Gold prices eased on Tuesday after gaining more than 1 percent in the previous session, even as a sell-off in global equities amid concerns over a trade war between China and the United States continued to support the safe-haven metal.
Spot gold was down 0.2 percent at $1,338.51 per ounce as of 0324 GMT. It climbed 1.3 percent on Monday in its biggest one-day percentage gain in a week. U.S. gold futures eased 0.3 percent to $1,342.80 an ounce.
Gold is down most likely due to Chinese investors getting out of their positions ahead of holidays on Thursday and Friday, said MKS trader Sam Laughlin.
The three-day Qingming tomb-sweeping festival in China starts on April 5.

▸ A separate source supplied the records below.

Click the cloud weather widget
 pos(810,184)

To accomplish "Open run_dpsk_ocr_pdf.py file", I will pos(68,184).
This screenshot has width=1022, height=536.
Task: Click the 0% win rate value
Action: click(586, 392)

The risk-averse sentiment in the market, however, underpinned bullion, often seen as an alternative investment during times of political and financial uncertainty.
“Gold prices at this moment serve for investors risk aversion demand and gold for the immediate short term will be well supported because of the volatility in the equity markets,” said Mark To, head of research at Hong Kong’s Wing Fung Financial Group.
“The previous $1,300 to $1,350 trading range for gold price could gradually move up to $1,330 to $1,380 because of the risk aversion.”
Asian stocks extended a global selloff and the yen rose as investors fled for safety as an escalating trade spat between the United States and China and a renewed slump in tech shares such as Amazon.com sapped investor confidence.
“Trade war risk isn’t about to leave anytime soon as China escalation appears to have more bite than bark as there’s growing fear this could escalate,” said Stephen Innes, head of trading in Asia-Pacific for OANDA in Singapore.
“As the market continues to go through the exercise of what if, the fear of the unknown will continue to support Gold prices.”
The Trump administration this week will unveil a list of advanced technology Chinese imports targeted for U.S. tariffs to punish Beijing over technology transfer policies, a move expected to intensify trade tensions between the world’s two largest economies.
Holdings of SPDR Gold Trust, the world’s largest gold-backed exchange-traded fund, rose 0.73 percent to 852.31 tonnes on Monday from 846.12 tonnes on Thursday.
Among other precious metals, spot silver fell 0.3 percent to $16.56 an ounce, having risen 1.8 percent in the previous session. Platinum was down 0.2 percent at $927.50 an ounce.
Palladium was on track for an eighth straight session of losses, down 0.6 percent at $928.80 per ounce. The metal on Monday fell to as low as $928, its lowest since October 10.